··· SUPPLIED MATERIAL

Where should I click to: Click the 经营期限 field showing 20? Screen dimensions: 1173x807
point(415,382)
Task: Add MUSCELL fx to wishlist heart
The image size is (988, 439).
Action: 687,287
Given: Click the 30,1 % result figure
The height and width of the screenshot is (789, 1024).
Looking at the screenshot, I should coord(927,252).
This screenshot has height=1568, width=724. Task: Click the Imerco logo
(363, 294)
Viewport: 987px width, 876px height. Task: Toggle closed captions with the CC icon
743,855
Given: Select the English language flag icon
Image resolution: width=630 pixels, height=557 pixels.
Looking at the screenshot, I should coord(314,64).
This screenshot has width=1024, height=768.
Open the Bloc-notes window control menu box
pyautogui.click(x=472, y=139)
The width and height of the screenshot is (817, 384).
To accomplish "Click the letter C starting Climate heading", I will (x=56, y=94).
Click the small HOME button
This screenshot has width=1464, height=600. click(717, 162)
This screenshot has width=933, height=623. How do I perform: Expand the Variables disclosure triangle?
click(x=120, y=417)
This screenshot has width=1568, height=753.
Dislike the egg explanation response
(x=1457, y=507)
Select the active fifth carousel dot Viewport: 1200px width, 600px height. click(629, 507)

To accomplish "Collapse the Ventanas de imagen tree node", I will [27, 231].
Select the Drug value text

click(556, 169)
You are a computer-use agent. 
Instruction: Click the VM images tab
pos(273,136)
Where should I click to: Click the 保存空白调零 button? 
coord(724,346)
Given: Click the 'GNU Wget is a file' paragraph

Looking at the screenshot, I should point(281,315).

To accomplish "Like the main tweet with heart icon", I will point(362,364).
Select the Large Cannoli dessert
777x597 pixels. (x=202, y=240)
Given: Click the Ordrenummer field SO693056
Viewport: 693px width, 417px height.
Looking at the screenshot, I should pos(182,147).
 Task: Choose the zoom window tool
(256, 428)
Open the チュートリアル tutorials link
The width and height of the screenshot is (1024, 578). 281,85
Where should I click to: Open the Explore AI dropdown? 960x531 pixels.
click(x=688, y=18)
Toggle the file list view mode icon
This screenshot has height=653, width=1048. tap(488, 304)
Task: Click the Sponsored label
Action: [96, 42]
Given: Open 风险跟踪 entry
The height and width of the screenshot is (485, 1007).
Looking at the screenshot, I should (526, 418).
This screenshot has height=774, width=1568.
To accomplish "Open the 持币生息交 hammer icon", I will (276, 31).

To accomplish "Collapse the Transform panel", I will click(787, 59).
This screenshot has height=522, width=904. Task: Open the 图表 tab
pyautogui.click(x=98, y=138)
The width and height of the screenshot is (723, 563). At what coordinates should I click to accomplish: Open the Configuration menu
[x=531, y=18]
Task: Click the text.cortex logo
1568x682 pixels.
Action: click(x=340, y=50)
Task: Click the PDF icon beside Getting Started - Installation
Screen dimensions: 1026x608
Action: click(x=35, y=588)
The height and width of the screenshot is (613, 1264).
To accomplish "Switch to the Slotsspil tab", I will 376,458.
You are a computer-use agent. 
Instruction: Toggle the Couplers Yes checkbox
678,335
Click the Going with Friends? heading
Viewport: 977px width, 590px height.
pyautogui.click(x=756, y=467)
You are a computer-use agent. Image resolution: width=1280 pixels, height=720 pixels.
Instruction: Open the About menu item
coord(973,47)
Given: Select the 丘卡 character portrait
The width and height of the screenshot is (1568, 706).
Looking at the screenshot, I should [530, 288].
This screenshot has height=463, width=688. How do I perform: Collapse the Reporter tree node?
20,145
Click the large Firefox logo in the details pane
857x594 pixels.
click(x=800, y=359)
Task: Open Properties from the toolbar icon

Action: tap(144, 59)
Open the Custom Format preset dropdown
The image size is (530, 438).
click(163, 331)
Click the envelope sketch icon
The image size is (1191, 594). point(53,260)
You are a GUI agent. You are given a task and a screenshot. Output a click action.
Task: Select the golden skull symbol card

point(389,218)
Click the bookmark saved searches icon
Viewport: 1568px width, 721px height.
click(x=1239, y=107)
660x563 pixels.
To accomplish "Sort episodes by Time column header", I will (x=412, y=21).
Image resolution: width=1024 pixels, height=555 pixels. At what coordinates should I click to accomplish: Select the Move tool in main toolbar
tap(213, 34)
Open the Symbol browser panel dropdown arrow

······

> WORK TO BE COMPLETED
What lines in the entries contain "heart"? Report each one by copying it.

> OUTPUT BELOW
Task: Add MUSCELL fx to wishlist heart
To accomplish "Like the main tweet with heart icon", I will point(362,364).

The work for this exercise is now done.